**Data for this task:**
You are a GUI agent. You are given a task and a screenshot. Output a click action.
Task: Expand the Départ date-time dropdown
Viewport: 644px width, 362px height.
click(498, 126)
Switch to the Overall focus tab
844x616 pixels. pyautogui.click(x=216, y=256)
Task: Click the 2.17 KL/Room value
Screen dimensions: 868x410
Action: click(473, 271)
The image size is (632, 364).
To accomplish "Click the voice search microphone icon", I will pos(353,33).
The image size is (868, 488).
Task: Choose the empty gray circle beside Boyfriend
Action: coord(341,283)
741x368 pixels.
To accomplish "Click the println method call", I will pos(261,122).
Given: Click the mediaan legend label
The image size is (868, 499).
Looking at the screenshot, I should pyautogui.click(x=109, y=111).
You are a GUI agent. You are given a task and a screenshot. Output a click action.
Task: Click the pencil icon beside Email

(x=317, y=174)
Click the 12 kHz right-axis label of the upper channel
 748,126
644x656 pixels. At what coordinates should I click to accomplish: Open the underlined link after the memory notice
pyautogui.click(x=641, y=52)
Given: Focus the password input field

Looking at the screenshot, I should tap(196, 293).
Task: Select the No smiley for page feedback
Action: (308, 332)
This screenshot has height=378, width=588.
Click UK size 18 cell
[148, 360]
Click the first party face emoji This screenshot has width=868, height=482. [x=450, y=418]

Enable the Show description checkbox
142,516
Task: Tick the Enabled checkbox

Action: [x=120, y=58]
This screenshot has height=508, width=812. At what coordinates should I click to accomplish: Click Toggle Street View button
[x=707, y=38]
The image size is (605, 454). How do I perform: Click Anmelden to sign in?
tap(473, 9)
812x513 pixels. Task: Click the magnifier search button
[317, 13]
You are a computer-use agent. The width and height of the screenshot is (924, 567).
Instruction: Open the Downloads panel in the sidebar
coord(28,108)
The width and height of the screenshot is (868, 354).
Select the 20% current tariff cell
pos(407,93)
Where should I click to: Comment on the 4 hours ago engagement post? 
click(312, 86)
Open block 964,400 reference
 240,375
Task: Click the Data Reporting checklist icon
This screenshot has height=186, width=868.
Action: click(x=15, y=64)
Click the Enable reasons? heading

**Prompt:**
The whole listing above should be copied out exactly.

**Output of the task:**
You are a GUI agent. You are given a task and a screenshot. Output a click action.
Task: Expand the Départ date-time dropdown
Viewport: 644px width, 362px height.
click(498, 126)
Switch to the Overall focus tab
844x616 pixels. pyautogui.click(x=216, y=256)
Task: Click the 2.17 KL/Room value
Screen dimensions: 868x410
Action: click(473, 271)
The image size is (632, 364).
To accomplish "Click the voice search microphone icon", I will pos(353,33).
The image size is (868, 488).
Task: Choose the empty gray circle beside Boyfriend
Action: coord(341,283)
741x368 pixels.
To accomplish "Click the println method call", I will pos(261,122).
Given: Click the mediaan legend label
The image size is (868, 499).
Looking at the screenshot, I should pyautogui.click(x=109, y=111).
You are a GUI agent. You are given a task and a screenshot. Output a click action.
Task: Click the pencil icon beside Email

(x=317, y=174)
Click the 12 kHz right-axis label of the upper channel
 748,126
644x656 pixels. At what coordinates should I click to accomplish: Open the underlined link after the memory notice
pyautogui.click(x=641, y=52)
Given: Focus the password input field

Looking at the screenshot, I should tap(196, 293).
Task: Select the No smiley for page feedback
Action: (308, 332)
This screenshot has height=378, width=588.
Click UK size 18 cell
[148, 360]
Click the first party face emoji This screenshot has width=868, height=482. [x=450, y=418]

Enable the Show description checkbox
142,516
Task: Tick the Enabled checkbox

Action: [x=120, y=58]
This screenshot has height=508, width=812. At what coordinates should I click to accomplish: Click Toggle Street View button
[x=707, y=38]
The image size is (605, 454). How do I perform: Click Anmelden to sign in?
tap(473, 9)
812x513 pixels. Task: Click the magnifier search button
[317, 13]
You are a computer-use agent. The width and height of the screenshot is (924, 567).
Instruction: Open the Downloads panel in the sidebar
coord(28,108)
The width and height of the screenshot is (868, 354).
Select the 20% current tariff cell
pos(407,93)
Where should I click to: Comment on the 4 hours ago engagement post? 
click(312, 86)
Open block 964,400 reference
 240,375
Task: Click the Data Reporting checklist icon
This screenshot has height=186, width=868.
Action: click(x=15, y=64)
Click the Enable reasons? heading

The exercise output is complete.